# Défi A
Quelle nationalité l'extrait attribue-t-il à Eduardo Galeano ?

Pour conclure, il me plait à  signaler dans la liste de l’œuvre complète de Fréderic Engels et de Karl Marx, une correspondance dans laquelle s’exprimaient les grandes inquiétudes mutuelles des deux camarades. Dans cette lettre adressée à Engels, Marx fait part de ses frustrations par rapport à la situation de misère et de déshonneur, au cours des années 40 du 19e siècle, dans laquelle vivait le peuple allemand.  À ce moment notre chère patrie était naissante, à peine on pouvait se tenir en tout équilibre pour apprendre à marcher. Tandis que le contexte géopolitique international n’était pas en notre faveur, nous avions su tenir bon, grandir pour finalement aller de l’avant.  Il nous faut, coûte que coûte, renouer avec notre passé en vue de ces prouesses pour pouvoir les répliquer dans le contexte d’aujourd’hui qui, d’une certaine manière, ressemble à celui d’alors.  Il ne faut pas avoir peur de le dire: encore une fois, nous sommes victimes de notre histoire, avec bien entendu la complicité des mercenaires nationaux.  Eduardo Galeano, le grand écrivain uruguayen, de son vivant, ne s’était jamais lassé de le dire et de le répéter dans plusieurs de ses écrits, (Les veines ouvertes de l’Amérique, Haïti : la malédiction blanche, et d’autres chroniques anti-impérialistes) en raison de sa fascination pour la seule et vraie démarche d’émancipation des peuples, à savoir, la Révolution Haïtienne. On ne nous a jamais pardonné cet acte si grandiose, la mise en déroute de la plus puissante armée de l’époque, celle Napoléon.   Notre pays a été et continue d’être victime de son histoire ainsi que d’une hypocrisie maquillée sous la forme d’une coopération et d’aides internationales pour, encore une fois, être pillé de toutes ses richesses, de ses mines par des corsaires, des ravisseurs, des pirates modernes, tant de l’intérieur que de l’extérieur.  Nos mines d’or ainsi qu’éventuellement l’existence de gisements de pétroles qui pourraient amorcer la relance de l’économie et de la production nationales et la mise en marche d’une vraie communauté scientifique haïtienne pour l’exploitation rationnelle et optimale de ces richesses, sont en train d’être exploités à l’heure actuelle par des inconnus bien connus, de manière illégale et arbitraire, alors que notre petit peuple végète et patauge dans la misère atroce et abjecte.

# Matériel présenté
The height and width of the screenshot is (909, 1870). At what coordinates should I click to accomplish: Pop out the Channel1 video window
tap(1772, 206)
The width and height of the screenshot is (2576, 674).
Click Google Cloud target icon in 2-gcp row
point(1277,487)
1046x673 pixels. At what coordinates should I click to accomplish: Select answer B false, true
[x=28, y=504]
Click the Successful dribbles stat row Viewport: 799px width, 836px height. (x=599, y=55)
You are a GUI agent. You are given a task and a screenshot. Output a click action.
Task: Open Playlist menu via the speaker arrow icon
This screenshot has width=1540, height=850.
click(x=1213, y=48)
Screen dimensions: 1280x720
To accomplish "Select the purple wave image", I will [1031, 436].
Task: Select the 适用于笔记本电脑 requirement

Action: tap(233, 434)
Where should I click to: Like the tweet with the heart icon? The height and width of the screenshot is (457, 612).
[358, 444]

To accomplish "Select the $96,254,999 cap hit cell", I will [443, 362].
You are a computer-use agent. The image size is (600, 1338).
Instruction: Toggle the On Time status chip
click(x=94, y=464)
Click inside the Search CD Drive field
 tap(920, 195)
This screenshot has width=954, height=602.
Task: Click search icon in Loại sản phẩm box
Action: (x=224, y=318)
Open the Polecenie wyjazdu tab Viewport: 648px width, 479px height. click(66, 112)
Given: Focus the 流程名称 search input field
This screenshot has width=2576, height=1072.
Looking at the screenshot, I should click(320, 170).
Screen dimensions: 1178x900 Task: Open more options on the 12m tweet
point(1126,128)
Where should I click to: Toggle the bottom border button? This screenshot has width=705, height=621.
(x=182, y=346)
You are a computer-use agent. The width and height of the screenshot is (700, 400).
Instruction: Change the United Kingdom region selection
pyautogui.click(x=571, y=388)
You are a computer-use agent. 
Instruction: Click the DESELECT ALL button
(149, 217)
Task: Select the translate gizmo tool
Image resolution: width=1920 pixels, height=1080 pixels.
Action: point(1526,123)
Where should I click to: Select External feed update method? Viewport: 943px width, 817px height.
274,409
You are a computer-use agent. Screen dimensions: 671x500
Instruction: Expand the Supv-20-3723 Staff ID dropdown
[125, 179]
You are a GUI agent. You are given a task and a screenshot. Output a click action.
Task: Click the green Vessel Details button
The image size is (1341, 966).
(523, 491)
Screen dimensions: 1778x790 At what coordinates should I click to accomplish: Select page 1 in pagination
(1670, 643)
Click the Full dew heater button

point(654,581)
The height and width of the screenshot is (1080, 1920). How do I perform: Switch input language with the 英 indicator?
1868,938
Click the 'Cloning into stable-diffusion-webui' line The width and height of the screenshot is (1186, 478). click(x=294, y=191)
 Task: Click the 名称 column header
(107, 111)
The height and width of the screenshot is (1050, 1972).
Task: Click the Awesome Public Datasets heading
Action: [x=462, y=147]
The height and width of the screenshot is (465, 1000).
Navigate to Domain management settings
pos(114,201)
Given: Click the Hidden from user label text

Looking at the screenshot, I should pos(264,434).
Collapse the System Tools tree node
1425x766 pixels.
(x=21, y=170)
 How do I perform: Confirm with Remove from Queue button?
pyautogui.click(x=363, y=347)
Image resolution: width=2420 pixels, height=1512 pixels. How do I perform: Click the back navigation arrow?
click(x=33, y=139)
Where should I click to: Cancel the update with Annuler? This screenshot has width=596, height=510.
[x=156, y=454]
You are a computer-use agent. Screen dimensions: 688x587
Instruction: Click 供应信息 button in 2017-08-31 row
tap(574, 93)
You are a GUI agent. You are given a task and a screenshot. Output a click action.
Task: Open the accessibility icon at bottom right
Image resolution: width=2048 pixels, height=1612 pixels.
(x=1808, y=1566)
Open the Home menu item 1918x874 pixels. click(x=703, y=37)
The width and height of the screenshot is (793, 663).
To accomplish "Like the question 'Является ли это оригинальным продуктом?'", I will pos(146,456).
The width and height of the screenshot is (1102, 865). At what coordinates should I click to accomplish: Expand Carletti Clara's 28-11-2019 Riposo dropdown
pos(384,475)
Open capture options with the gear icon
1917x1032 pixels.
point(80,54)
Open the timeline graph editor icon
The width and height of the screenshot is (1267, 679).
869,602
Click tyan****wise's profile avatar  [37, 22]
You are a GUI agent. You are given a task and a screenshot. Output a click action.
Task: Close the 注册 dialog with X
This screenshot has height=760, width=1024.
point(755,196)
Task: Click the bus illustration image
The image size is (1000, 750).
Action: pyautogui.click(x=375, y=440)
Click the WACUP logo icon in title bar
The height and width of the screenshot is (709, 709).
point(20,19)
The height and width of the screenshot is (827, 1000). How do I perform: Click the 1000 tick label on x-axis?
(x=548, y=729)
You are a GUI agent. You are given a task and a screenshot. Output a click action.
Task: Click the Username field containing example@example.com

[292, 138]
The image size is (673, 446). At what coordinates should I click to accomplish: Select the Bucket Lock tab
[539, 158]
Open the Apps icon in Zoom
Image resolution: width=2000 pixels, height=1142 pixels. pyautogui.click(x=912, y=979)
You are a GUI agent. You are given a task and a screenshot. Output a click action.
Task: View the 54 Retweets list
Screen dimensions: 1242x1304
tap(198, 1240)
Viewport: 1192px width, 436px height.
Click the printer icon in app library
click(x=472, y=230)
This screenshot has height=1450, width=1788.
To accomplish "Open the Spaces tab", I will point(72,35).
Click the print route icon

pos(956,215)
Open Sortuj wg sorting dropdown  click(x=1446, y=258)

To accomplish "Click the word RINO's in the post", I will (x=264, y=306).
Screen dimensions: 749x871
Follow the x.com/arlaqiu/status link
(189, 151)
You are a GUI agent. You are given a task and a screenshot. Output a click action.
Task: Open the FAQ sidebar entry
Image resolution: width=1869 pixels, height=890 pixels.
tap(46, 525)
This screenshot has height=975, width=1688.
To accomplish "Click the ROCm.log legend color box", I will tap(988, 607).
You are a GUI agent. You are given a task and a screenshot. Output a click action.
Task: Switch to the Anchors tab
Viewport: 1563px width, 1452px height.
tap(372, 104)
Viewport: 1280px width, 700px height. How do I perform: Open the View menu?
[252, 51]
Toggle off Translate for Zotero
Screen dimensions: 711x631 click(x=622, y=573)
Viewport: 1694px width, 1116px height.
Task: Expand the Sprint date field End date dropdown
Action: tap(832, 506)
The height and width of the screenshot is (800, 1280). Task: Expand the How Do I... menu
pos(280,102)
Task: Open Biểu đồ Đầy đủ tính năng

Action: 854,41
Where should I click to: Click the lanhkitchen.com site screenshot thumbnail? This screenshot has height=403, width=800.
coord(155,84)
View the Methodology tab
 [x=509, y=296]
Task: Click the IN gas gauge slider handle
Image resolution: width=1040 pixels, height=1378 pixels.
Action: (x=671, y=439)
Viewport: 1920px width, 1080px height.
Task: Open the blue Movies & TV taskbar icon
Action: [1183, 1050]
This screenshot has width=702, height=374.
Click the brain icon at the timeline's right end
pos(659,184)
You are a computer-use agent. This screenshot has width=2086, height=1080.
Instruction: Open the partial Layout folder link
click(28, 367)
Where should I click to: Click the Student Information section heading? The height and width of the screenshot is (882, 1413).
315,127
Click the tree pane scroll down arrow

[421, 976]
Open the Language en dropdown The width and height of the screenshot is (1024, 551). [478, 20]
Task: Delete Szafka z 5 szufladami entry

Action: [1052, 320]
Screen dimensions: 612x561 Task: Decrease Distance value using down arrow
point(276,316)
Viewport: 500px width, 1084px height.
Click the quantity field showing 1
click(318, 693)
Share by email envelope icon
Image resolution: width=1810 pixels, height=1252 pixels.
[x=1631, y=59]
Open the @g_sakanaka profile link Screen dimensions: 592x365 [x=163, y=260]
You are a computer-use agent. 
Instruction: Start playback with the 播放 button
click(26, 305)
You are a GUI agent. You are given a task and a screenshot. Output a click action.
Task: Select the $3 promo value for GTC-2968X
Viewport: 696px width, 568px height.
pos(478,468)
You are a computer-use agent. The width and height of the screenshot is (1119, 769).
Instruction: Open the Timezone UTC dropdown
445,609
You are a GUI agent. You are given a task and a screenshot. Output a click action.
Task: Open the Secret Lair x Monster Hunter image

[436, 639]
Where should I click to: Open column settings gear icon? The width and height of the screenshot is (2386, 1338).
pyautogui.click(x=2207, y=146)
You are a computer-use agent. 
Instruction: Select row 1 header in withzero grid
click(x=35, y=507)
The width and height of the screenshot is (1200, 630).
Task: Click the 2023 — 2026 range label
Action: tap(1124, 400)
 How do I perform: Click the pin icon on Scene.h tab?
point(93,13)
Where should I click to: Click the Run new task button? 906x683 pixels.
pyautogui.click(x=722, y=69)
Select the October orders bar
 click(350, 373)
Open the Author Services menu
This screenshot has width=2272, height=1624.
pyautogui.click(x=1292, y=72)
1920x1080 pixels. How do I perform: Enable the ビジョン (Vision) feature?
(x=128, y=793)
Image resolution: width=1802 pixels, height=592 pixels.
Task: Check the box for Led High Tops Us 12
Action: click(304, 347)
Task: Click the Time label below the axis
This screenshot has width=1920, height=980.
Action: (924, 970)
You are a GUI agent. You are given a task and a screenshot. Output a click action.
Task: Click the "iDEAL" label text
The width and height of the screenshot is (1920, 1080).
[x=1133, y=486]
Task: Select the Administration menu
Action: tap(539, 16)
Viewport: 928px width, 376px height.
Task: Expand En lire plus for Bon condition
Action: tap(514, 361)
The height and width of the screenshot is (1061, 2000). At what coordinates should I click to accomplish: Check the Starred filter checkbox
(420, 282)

# Défi B
Recopiez telles quelles les lignes des enregistrements, du début des enregistrements jusqu'à la ligne contenant « Action: tap(233, 434) » incluse.

# Bonne réponse A
Uruguayenne.

# Bonne réponse B
The height and width of the screenshot is (909, 1870). At what coordinates should I click to accomplish: Pop out the Channel1 video window
tap(1772, 206)
The width and height of the screenshot is (2576, 674).
Click Google Cloud target icon in 2-gcp row
point(1277,487)
1046x673 pixels. At what coordinates should I click to accomplish: Select answer B false, true
[x=28, y=504]
Click the Successful dribbles stat row Viewport: 799px width, 836px height. (x=599, y=55)
You are a GUI agent. You are given a task and a screenshot. Output a click action.
Task: Open Playlist menu via the speaker arrow icon
This screenshot has width=1540, height=850.
click(x=1213, y=48)
Screen dimensions: 1280x720
To accomplish "Select the purple wave image", I will [1031, 436].
Task: Select the 适用于笔记本电脑 requirement

Action: tap(233, 434)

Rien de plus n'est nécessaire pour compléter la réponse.